Little-noticed shutdown effect: Government being staffed by unpaid interns

With many sent home from their jobs in Congress and federal agencies, here's how the spots are being filled instead

Published October 8, 2013 3:19PM (EDT)

    (<a href='http://www.shutterstock.com/gallery-131635p1.html'>AVAVA</a> via <a href='http://www.shutterstock.com/'>Shutterstock</a>/Salon)
(AVAVA via Shutterstock/Salon)

All over the shuttered federal government, large swaths of agencies are understaffed and some members of Congress are operating with a tiny fraction of their aides. But as “nonessential” workers have been sent home -- not even legally allowed to volunteer time for their government – some government offices have been quietly using replacements: unpaid interns.

In accordance with a strange 19th-century law, the full-time workers who are not deemed necessary to the “safety of human life or the protection of property” were sent home during the shutdown, with certain exceptions. But since interns have been legally volunteering their services all along, it turns out they are allowed to keep working, according to Raymond Natter, a former deputy chief counsel of the Office of the Comptroller.
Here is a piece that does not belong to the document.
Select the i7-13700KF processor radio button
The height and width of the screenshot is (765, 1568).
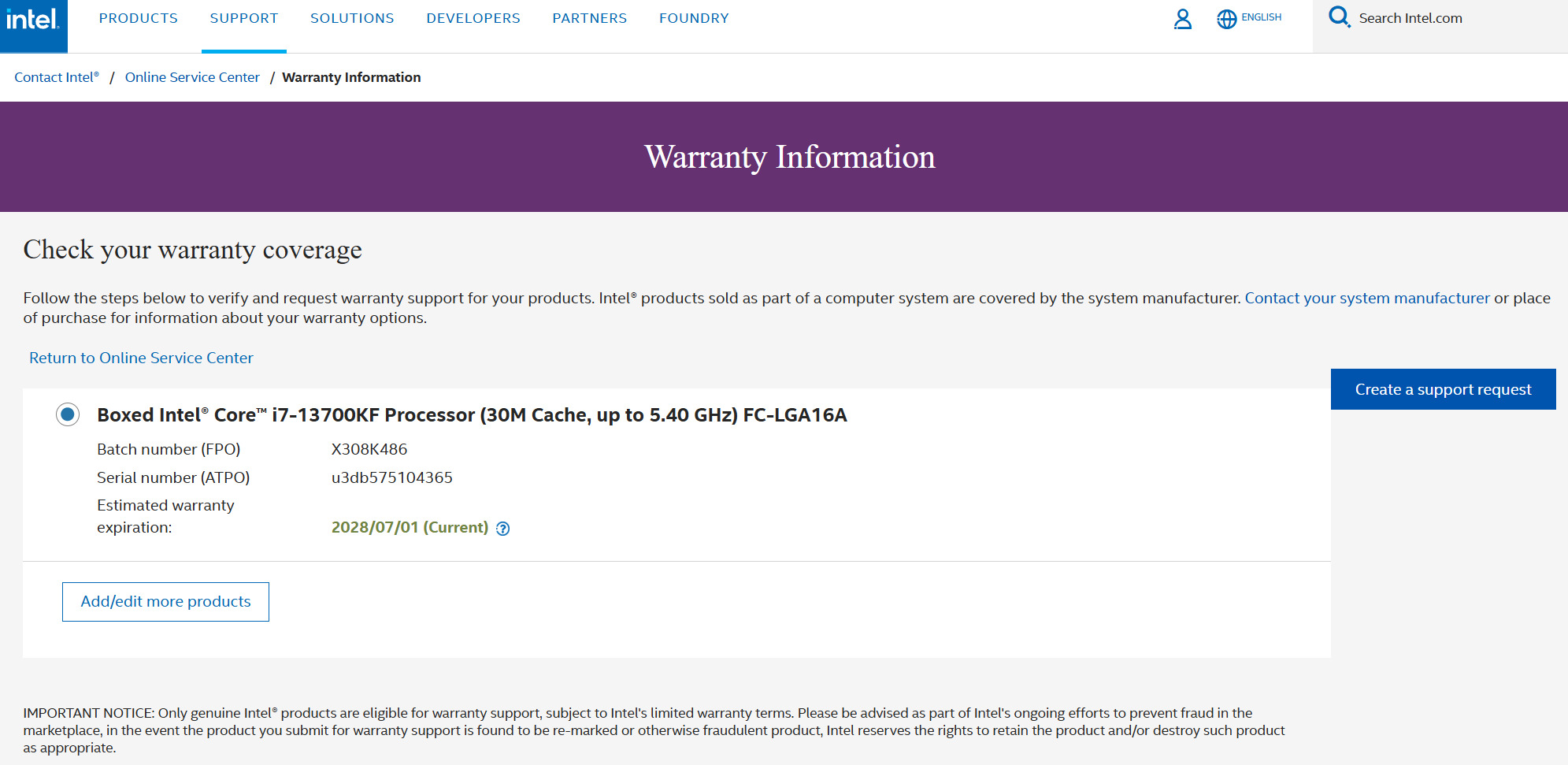[68, 414]
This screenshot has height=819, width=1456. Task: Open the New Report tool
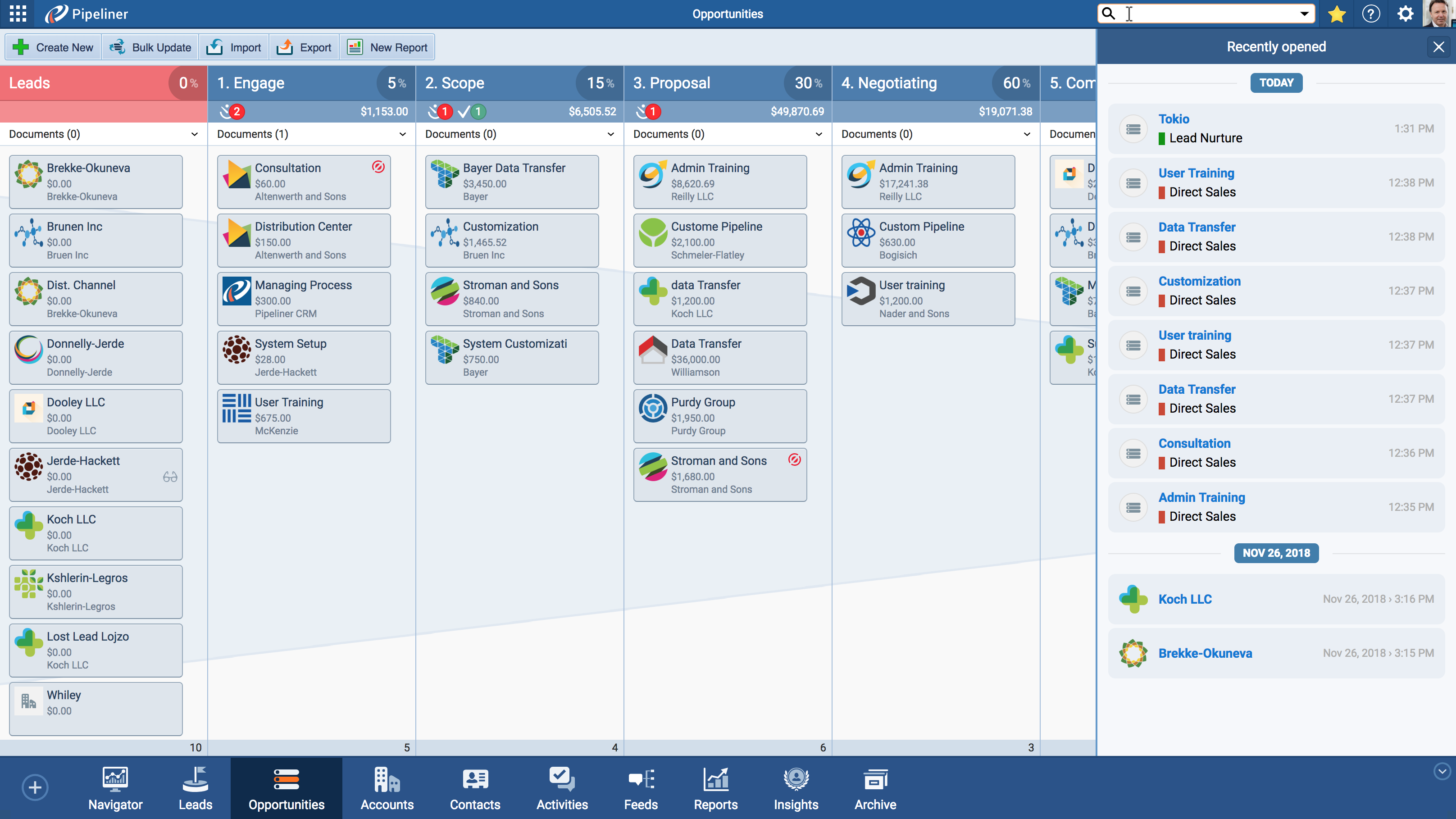click(x=387, y=47)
That’s because there are separate statutes that allow the government to use certain volunteers, such as students receiving training, and National Park Service volunteers, Natter said. And that’s just what’s been happening, according to Capitol Hill and executive branch aides and interns.

The unpaid helpers are evidently not working at the White House during the shutdown, President Obama’s press secretary, Jay Carney, has said. (So there will be no 2013 version of Monica Lewinsky, whose increased responsibilities eventually led to trouble for the White House.)
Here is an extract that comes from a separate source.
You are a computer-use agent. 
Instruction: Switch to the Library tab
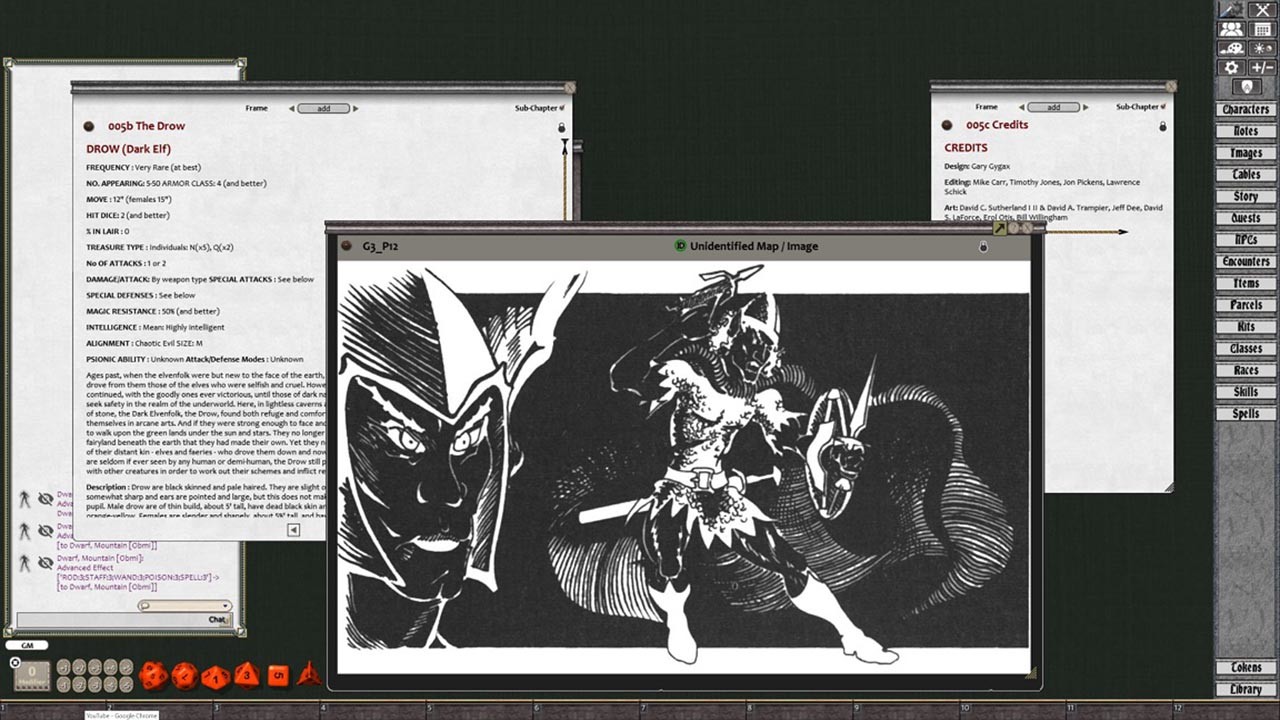click(x=1244, y=689)
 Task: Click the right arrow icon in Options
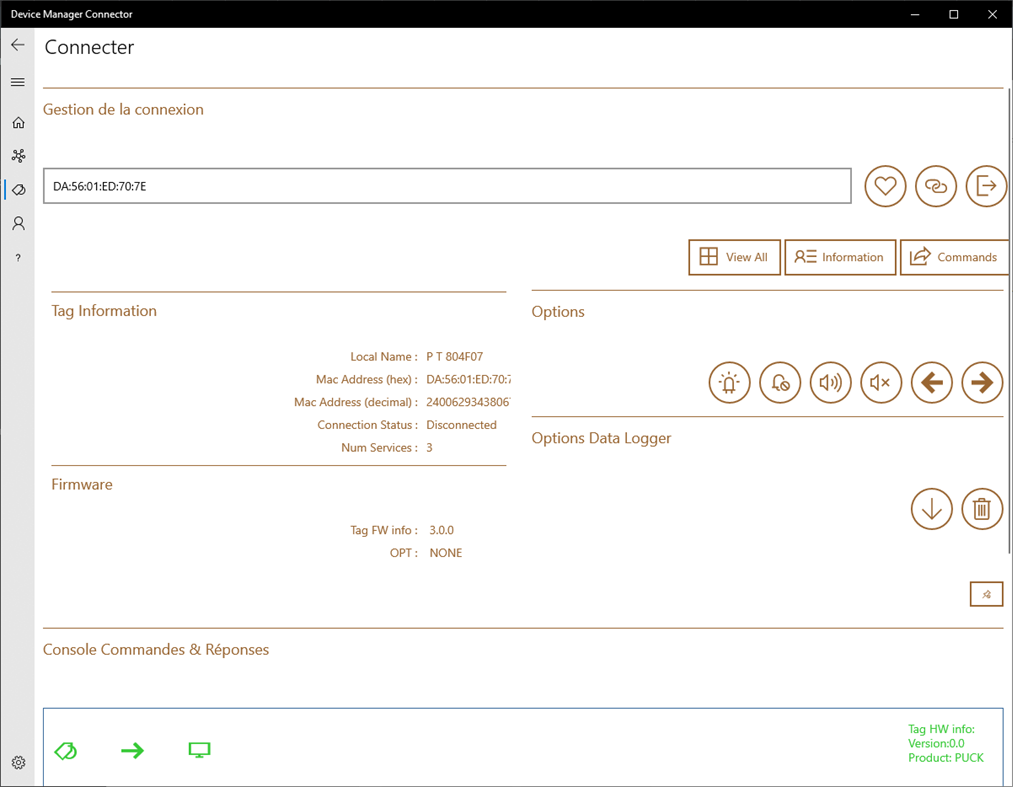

But within the Executive Office of the president, which is down to about one-fourth of its full-time staff, some interns are picking up the slack. That group of offices, normally staffed with about 1,700 people, includes the Office of Management and Budget, the Office of Administration, the United States Trade Representative and others.

Press offices at many of these agencies, including the White House, did not respond to inquiries about their policies toward interns. Recordings left on the White House, OMB, and USTR press lines said the teams were operating with greatly reduced staff. Most Capitol Hill spokespeople did not respond to emails. But many staffers and interns agreed to be interviewed anonymously.

One intern within the Executive Office of the President, though not the White House itself, said he and his low-level colleagues are doing a lot of work that the “nonessentials” would be doing. That intern said he and his colleagues were “in great need” if they work in an office containing essential employees.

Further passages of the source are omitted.